Mehrmals pro Nacht aufwachen, weil ein Güterzug mit 110 Dezibel vorbeibrettert - damit soll jetzt Schluss sein. Die Bahn und Bundesregierung haben Pläne für einen leiseren Schienenverkehr vorgestellt. Dass es aber bis 2020 auf deutschen Schienen endgültig leise wird, ist unwahrscheinlich.

Von Anja Nehls | 03.03.2015
    Ein Güterzug fährt durch den Ort Rees (NRW)
    Ein Güterzug fährt durch den Ort Rees (NRW) (picture alliance / dpa / Oliver Berg )
    Die Flüsterbremse soll kommen, möglichst bald. Denn es ist einiges technisch heutzutage schon möglich, das wurde heute eindrucksvoll präsentiert: In Zusammenarbeit mit der Berliner TU vor einer rieseigen halbrunden Leinwand, bei der man das Gefühl hatte, direkt neben einem vorbeifahrenden Güterzug zu stehen - in 25m Abstand zu den Gleisen.
    Wenn ein Güterzug ohne Flüsterbremsen, also mit herkömmlichen Graugussbremssohlen vorbeifährt, sind das im Mittel ungefähr 88 Dezibel - ein Güterzug mit modernen Verbundstoffsohlen ist da schon wesentlich leiser:
    Das sind dann nur noch ungefähr 77 Dezibel. Von solchen Werten ist man allerdings an vielen Bahnstrecken in Deutschland noch weit entfernt. Willi Pusch wohnt im Niederrheintal, an der höchstbelasteten Strecke überhaupt in Deutschland. 550 Züge in 24 Stunden, Tendenz steigend:
    "In der Nacht haben wir zwischen sieben und acht Aufweckreaktionen, das heißt, das sind Spitzenwerte über 110 Db, das ist lauter als ein Kampfjet der Bundeswehr. Und wenn Sie da wieder in Ruhe kommen wollen, da sind Sie gerade eingeschlafen, da kommt schon der nächste Zug und das führt so zu einer Dauerbelastung und Sie werden richtig krank davon."

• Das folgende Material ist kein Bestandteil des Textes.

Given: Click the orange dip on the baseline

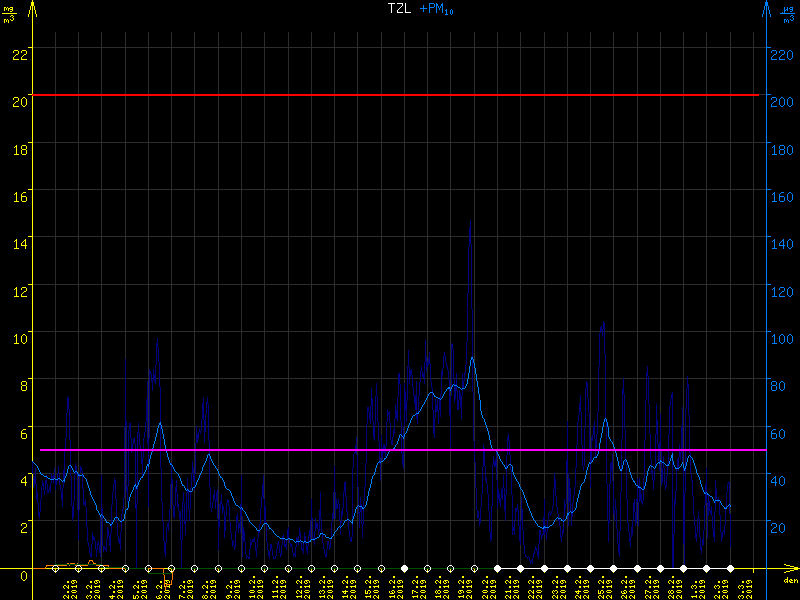Looking at the screenshot, I should 167,578.
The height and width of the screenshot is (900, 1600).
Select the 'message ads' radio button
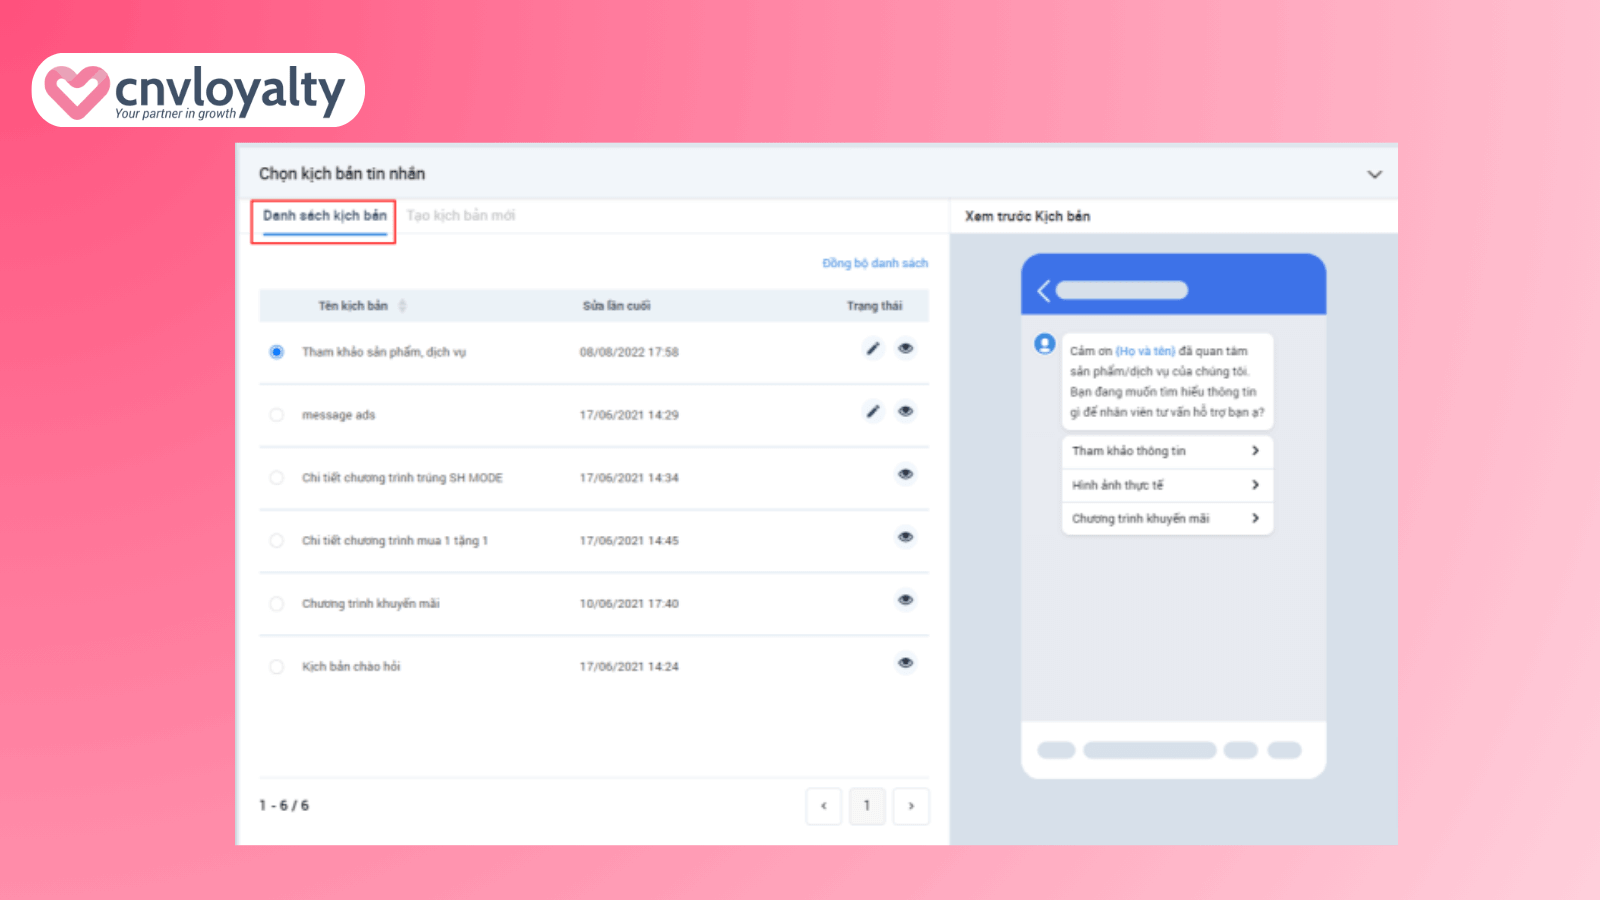[277, 415]
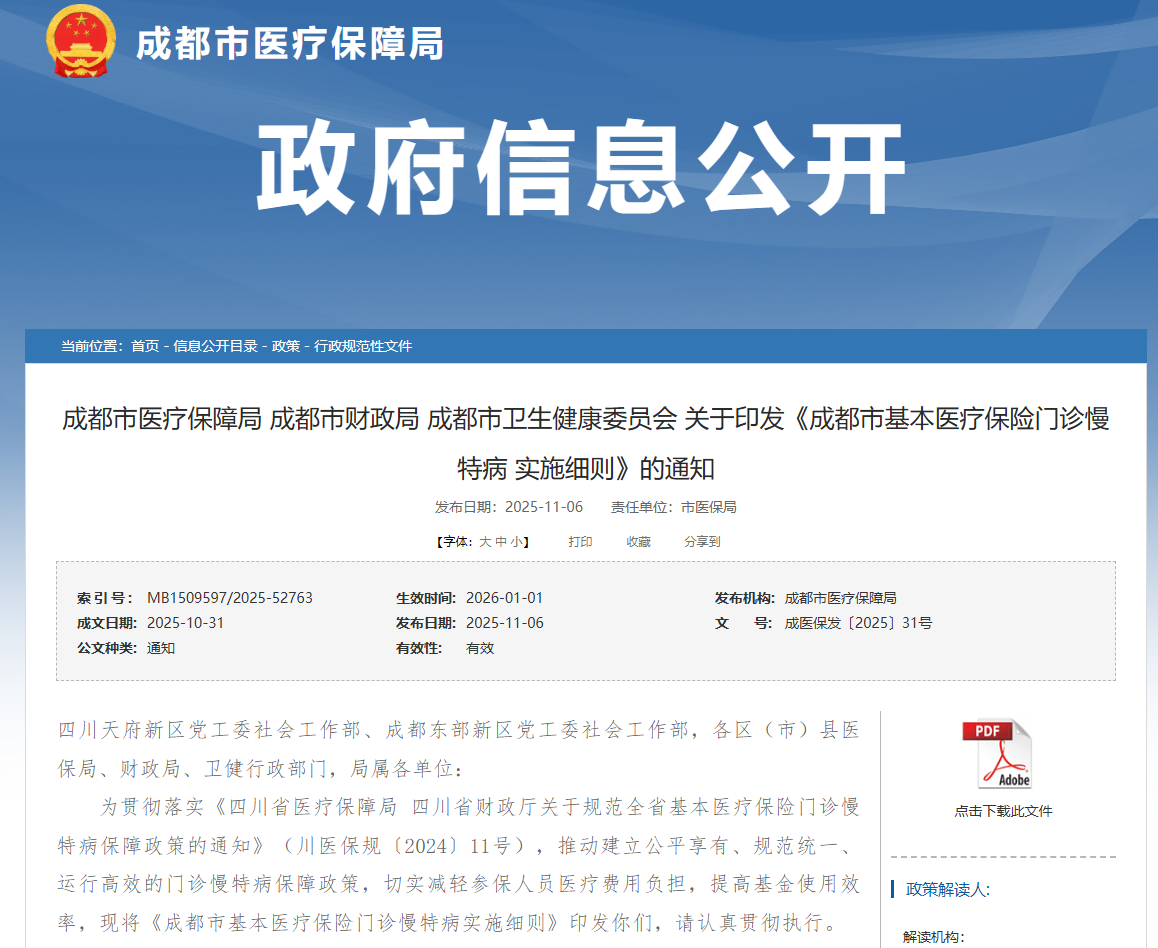Click the national emblem logo
The height and width of the screenshot is (948, 1158).
(x=81, y=41)
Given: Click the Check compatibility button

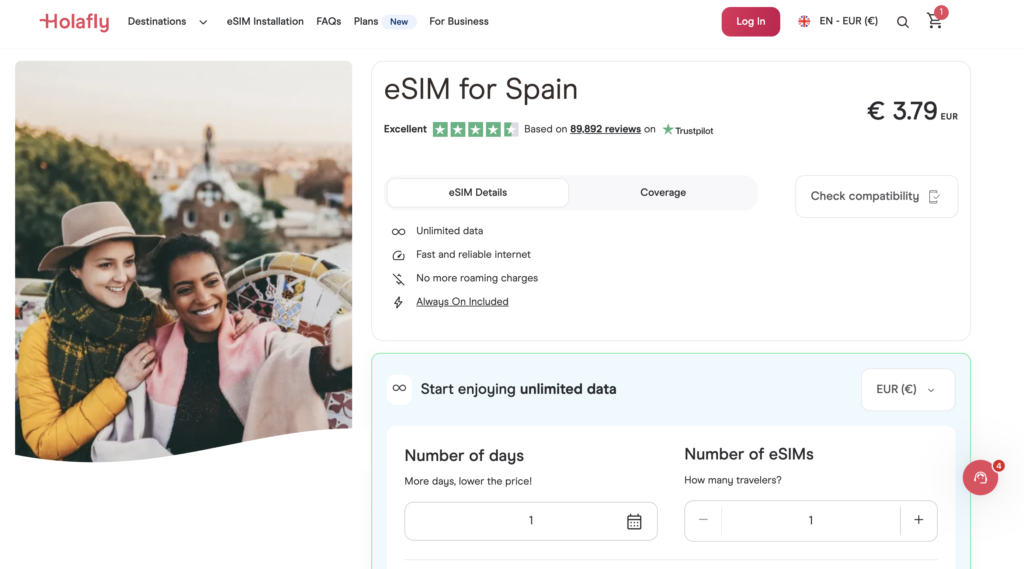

    Mehrkosten von ca. 700 Millionen Euro
    60.000 Güterwagen hat die Bahn bzw. ihr Tochterunternehmen DB Schenker Rail und die sollen nun alle auf die sogenannten Flüsterbremsen umgerüstet werden. Bis Ende des Jahres sollen es bereits 20.000 Wagen sein und bis 2020 dann alle. Bahnchef Rüdiger Grube ist zwar optimistisch, dass das klappt, weist aber darauf hin, dass allein die Umrüstungskosten von 230 Millionen Euro nicht ausreichen:
    "Stichwort: häufigere Inspektion oder schnellere Radsatzverbräusche. Insgesamt, so schätzt die Bahnbranche, belaufen sich die Mehrkosten auf rund 700 Millionen Euro. Ich kann vor diesem Hintergrund nicht verhehlen, dass wir eine Förderung der Betriebsmehrkosten sehr begrüßen würden."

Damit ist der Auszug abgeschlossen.